A César, el brillante improvisador, calavera y de manga ancha, de irreflexiva generosidad, palabra pronta y gesto vivaz, debió de serle simpático, tal vez por el contraste. Le siguió los estudios, le encaminó por los de estrategia y administración, y cuando contaba apenas diecisiete años le confió un pequeño mando en Iliria para que practicase la milicia y el gobierno.
Fue allí donde un mensajero se le presentó a fines de marzo con la noticia de la muerte de su tío y de su testamento. Acudió a Roma y, contra el parecer de su madre, que desconfiaba de Marco Antonio, fue a ver a éste, que le trató con desprecio llamándole «chiquillo».
El chiquillo no rechistó. Pero preguntó sosegadamente si el dinero que César había dejado a ciudadanos y soldados había sido efectivamente distribuido. Antonio respondió que había cosas más urgentes en que pensar. Y Cayo Octavio, que ahora, por adopción, había tomado el nombre de Cayo Julio César Octavio, se hizo prestar fondos por ricos amigos del difunto y los distribuyó como éste había ordenado. Los veteranos comenzaron a mirar con simpatía al «chiquillo» que parecía saber por dónde iba.

*****

▶ Instrucciones de tarea
Reescribe en forma de lista el párrafo del texto sobre Cayo Octavio que empieza con «El chiquillo no rechistó» y conserva sus hechos principales. Las filas no tienen relación con el texto sobre Cayo Octavio.

[Elementos de una fuente de datos]
*****

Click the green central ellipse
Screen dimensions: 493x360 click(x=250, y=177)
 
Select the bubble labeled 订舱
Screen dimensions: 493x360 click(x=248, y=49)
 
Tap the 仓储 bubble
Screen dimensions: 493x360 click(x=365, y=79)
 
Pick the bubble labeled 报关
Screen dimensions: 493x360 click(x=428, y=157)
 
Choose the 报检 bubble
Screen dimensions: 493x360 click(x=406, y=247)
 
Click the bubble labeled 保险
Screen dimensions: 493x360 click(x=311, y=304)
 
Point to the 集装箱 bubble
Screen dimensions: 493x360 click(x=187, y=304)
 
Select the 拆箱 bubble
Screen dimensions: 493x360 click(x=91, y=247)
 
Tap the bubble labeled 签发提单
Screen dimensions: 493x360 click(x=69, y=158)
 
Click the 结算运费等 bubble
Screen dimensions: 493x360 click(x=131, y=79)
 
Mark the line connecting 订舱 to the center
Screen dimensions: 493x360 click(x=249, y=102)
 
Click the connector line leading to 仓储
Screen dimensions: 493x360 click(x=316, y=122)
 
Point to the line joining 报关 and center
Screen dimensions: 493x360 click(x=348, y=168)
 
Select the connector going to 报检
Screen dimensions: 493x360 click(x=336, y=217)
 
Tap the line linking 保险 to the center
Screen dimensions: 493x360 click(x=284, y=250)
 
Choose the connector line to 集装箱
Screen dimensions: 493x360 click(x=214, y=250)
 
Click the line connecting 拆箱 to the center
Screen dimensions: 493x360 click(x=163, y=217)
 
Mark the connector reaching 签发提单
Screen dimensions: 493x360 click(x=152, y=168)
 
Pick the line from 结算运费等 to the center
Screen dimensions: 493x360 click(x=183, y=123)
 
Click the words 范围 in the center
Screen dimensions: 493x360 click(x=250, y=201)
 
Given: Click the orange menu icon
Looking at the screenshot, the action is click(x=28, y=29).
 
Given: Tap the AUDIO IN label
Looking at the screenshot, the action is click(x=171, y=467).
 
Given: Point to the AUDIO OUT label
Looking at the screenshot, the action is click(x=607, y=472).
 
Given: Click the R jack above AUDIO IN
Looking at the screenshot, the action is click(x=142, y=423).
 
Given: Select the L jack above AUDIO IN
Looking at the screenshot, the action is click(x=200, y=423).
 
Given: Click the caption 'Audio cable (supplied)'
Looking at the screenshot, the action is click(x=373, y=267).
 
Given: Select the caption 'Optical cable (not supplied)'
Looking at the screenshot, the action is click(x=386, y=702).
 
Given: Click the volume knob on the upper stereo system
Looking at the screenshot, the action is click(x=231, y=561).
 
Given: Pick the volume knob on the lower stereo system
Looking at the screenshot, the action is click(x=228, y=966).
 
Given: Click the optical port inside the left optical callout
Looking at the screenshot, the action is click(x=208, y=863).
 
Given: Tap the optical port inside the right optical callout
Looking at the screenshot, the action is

*****

▶ Solución del ejercicio
- El «chiquillo» no protestó.
- Preguntó con calma si el dinero que César había dejado a ciudadanos y soldados se había repartido de verdad.
- Antonio respondió que había asuntos más urgentes.
- Cayo Octavio, que por adopción había tomado el nombre de Cayo Julio César Octavio, pidió fondos prestados a amigos ricos del difunto y los repartió como César había ordenado.
- Los veteranos empezaron a mirar con simpatía al «chiquillo».